> [DIRECTIONS]:
State how many lines in the records below contain the word "category", and give only that number.

> [RECORD SET]:
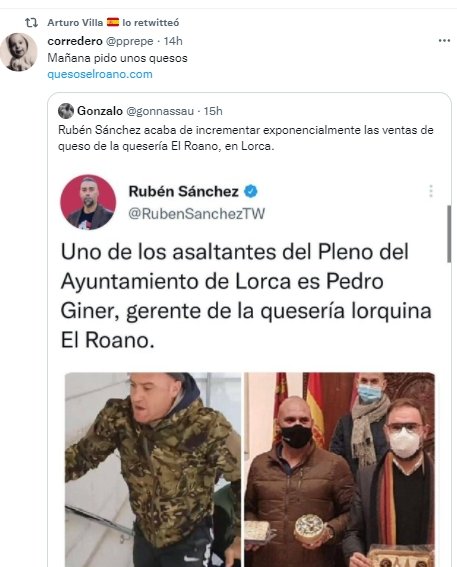Open the photo of the man in the camouflage jacket
This screenshot has height=567, width=457.
(153, 469)
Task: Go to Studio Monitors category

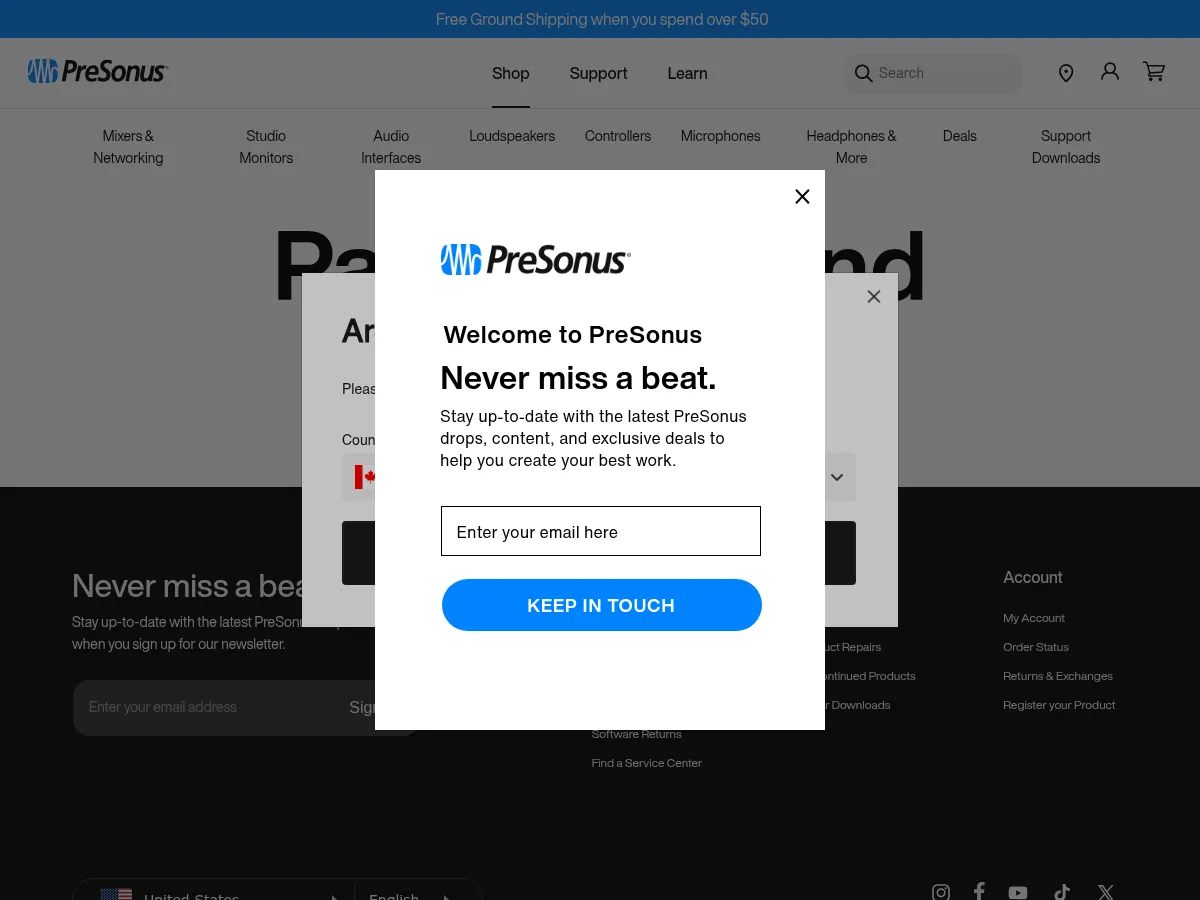Action: pos(266,147)
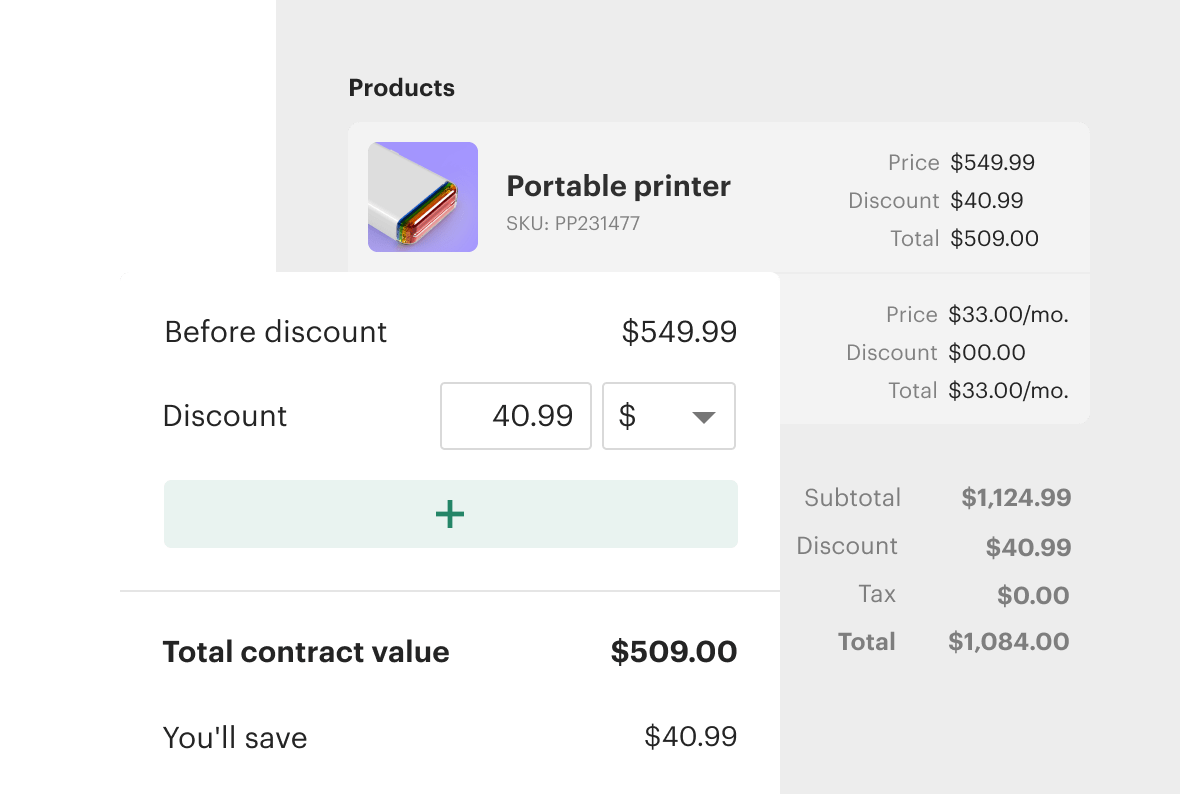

> [TASK OUTPUT]:
1